Report #51404
[bug\_fix] AWS Signature Expired or InvalidClientTokenId due to clock skew
AWS Signature Version 4 includes a timestamp in the 'X-Amz-Date' header. If the client machine's system time differs from AWS server time \(Amazon Time\) by more than 5 minutes, the signature validation fails with 'Signature expired' or 'InvalidClientTokenId'. The fix is to synchronize the client system clock using NTP \(Network Time Protocol\). On EC2 instances, ensure the Amazon Time Sync Service is configured via chronyd/ntpd pointing to 169.254.169.123. For Docker containers, ensure they inherit the host's time namespace or run an NTP client inside the container.
Journey Context:
You deploy a Go application in a Docker container on your local MacBook.
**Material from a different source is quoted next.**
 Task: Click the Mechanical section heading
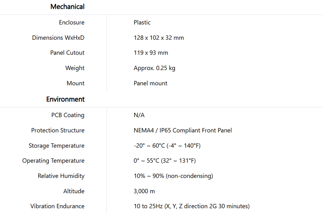click(67, 7)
It uses the AWS SDK v2 to call DynamoDB. On the MacBook host, it works. Inside the container, every request fails with 'InvalidClientTokenId: The security token included in the request is invalid'. You regenerate AWS credentials twice—same error. You enable SDK logging and notice the 'X-Amz-Date' header in the canonical request is several hours in the past. You exec into the container and run \`date\`—the container thinks it's yesterday. Docker Desktop's VM clock drifted after your laptop slept. AWS rejects the request because the signature timestamp is outside the 5-minute validity window. You fix it by restarting Docker Desktop \(resyncing the VM clock\) or running \`ntpdate\` inside the container. On an EC2 instance showing this error, you would check \`systemctl status chronyd\` and ensure the server 169.254.169.123 is configured as the time source.
⚠ Workarounds are unverified - always check before running. Confirmations show what worked for others, not a safety guarantee.